アメリカとイスラエルのイラン空爆がホルムズ海峡封鎖を招き、原油が急騰した。するとたちまち、ガソリンと灯油が高騰した。
15年前の「原発震災」ではガソリン不足に見舞われた。それもあって、車の燃料計の表示が半分になると給油する。車のガソリンはまだ半分以上残っている。問題は灯油だ。
灯油は冬場の暖房に欠かせない。茶の間にヒーターとストーブ、台所にストーブ、店のわきの文庫にストーブがある。そのため、玄関には常時ポリ缶を置いている=写真。
毎回18リットル入りのポリ缶4つを車のトランクに積んで買いに行く。今はセルフでタッチパネルを操作し、1万円札を入れて、ピストルのようなノズルを握る。
前回は3月2日に入れた。領収書を見ると、4缶72リットルで8424円だった。リッター当たり117円だ。
その半月後(3月16日)。ネットで18リットル当たりの値段を確かめ、1万円札では足りないとわかったので、プラス千円札を投入した。
給油をすませて領収書を見ると、費用は10656円だった。リッター当たりでは148円である。いきなり31円の値上がりだ。合計では前回より2132円も多くかかった。
灯油のしずくを垂らさないよう、ポリ缶にノズルを差し込み、給油を終えたあと、レシートを見てはらわたの煮えくり返る思いになった。
いくらなんでも、である。ここまでの急騰は暴力的ではないか。この原因は何なんだ。関係のない庶民を巻き込んで、何をしたいんだ。
これから世の中、どうなるのか。前にも書いたが、朝ドラの歌に出てくる「日に日に世界が悪くなる」である。この歌が現実の状況とシンクロする。
いやでも思い出すのは昭和48(1973)年の「オイルショック」だ。これも前に書いた。オイルショックを機に、いわきがどうなったか。市民の生活、企業の活動に大きな影響が出た。今回もまた混乱が続くのではないか。
「三寒四温」を繰り返しながら春に向かう時期、日によってはヒーターを止める、ストーブを止める、といった時間が増えてきた。いや、これからは意識してその時間を増やさないといけない。

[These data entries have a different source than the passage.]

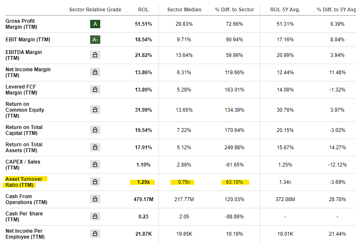Click the lock icon for Net Income Margin
Viewport: 356px width, 250px height.
[95, 72]
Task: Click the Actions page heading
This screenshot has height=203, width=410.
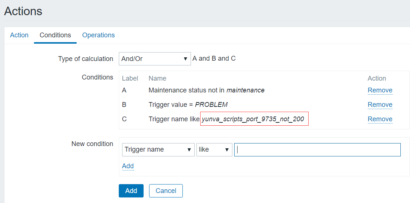Action: coord(23,11)
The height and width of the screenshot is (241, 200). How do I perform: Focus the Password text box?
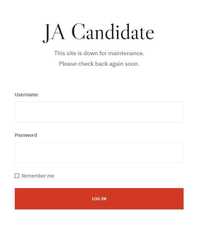coord(99,153)
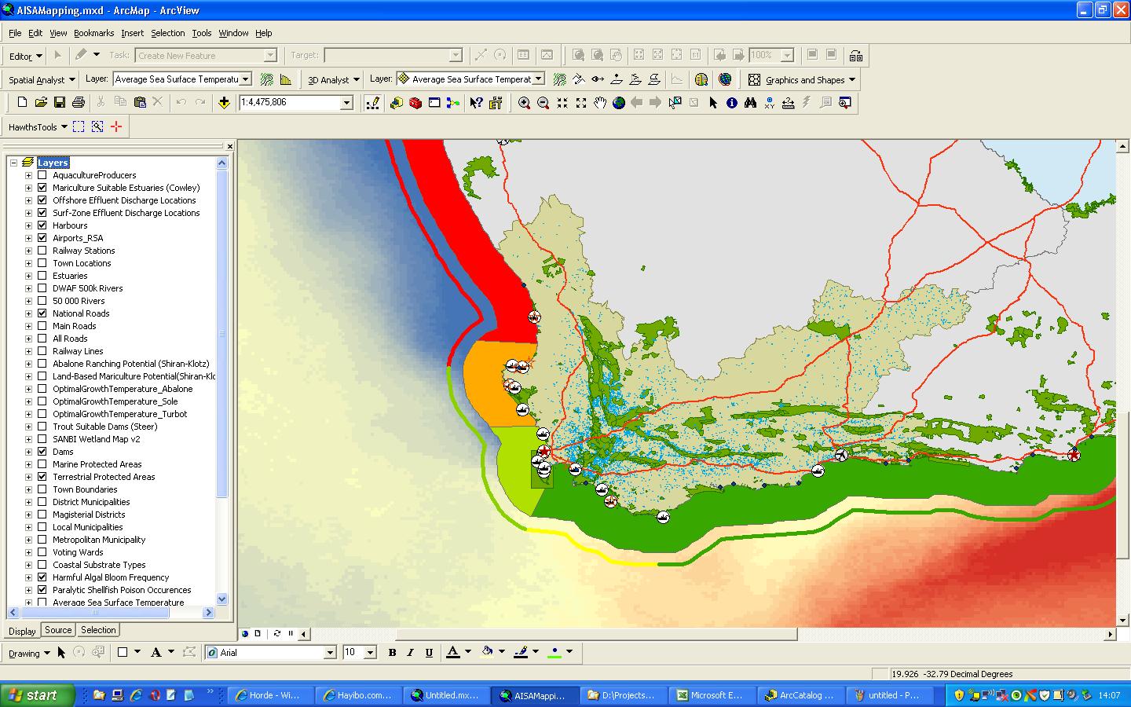Open the map scale dropdown
This screenshot has height=707, width=1131.
[x=346, y=103]
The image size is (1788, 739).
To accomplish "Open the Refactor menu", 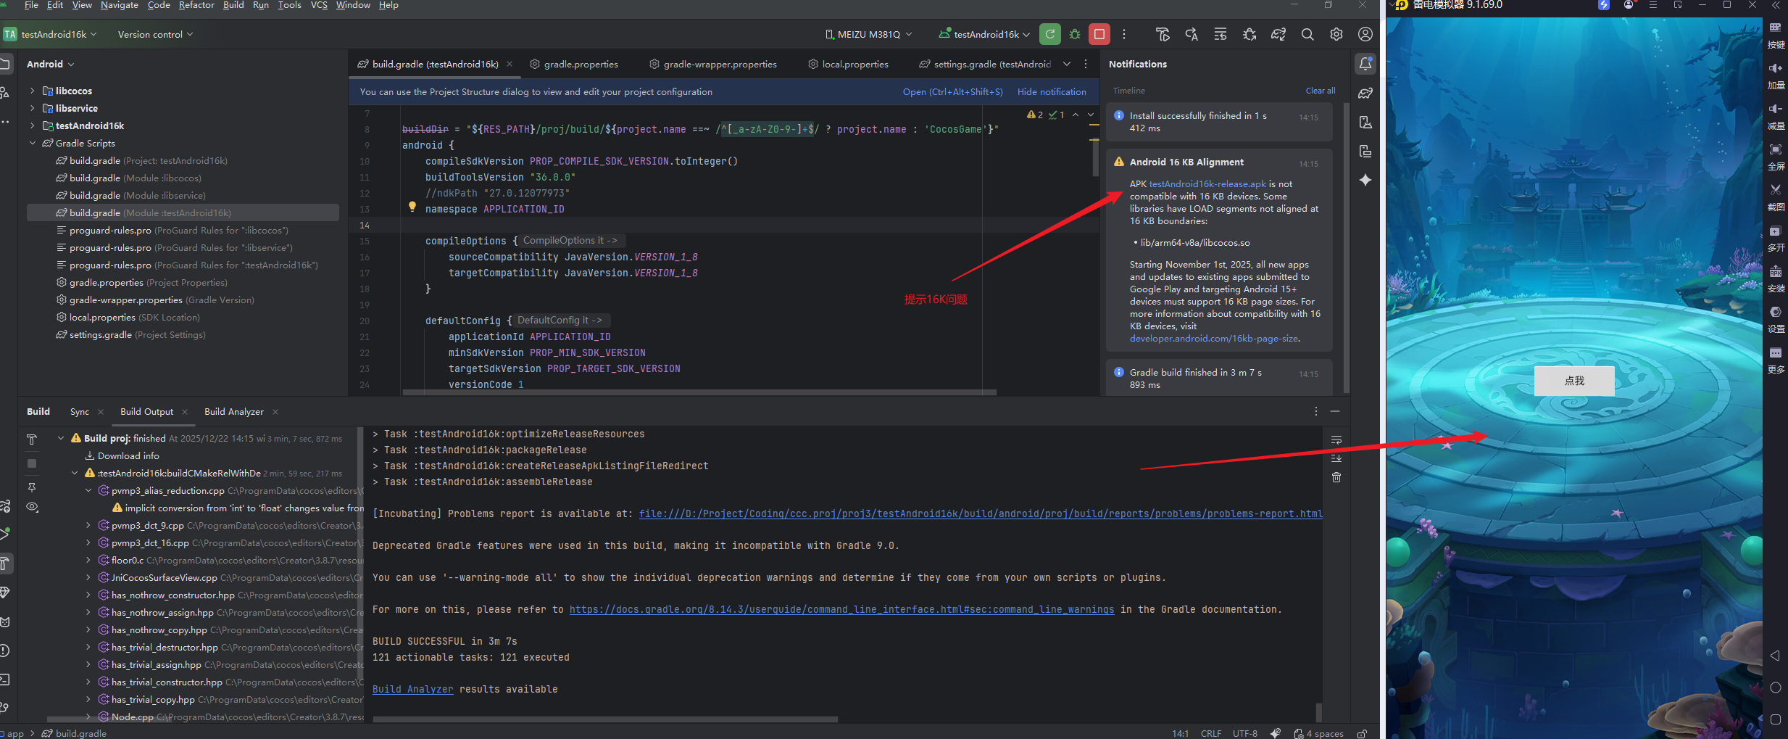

灯油を買ってきた16日がそうだった。昼過ぎから4時間ほどはストーブを止めた。節約、節約。これを呪文のように唱える。車で出かけるのも抑え気味にしないと。
しかし、我慢にも限度がある。17日は朝、節約ムードでいたものの、石油ストーブだけではやはり寒い。背に腹は代えられない。朝ドラの主題歌が流れるころにはヒーターにも点火した。
ロシアのウクライナ侵攻以来、世界は身勝手な理屈に振り回されているのではないか。どの国の、だれが、なにがこんな危機と困難を生んだのか。その本質を知りたくて、最近はフランスの歴史人口学者エマニュエル・トッドの本を読んでいる。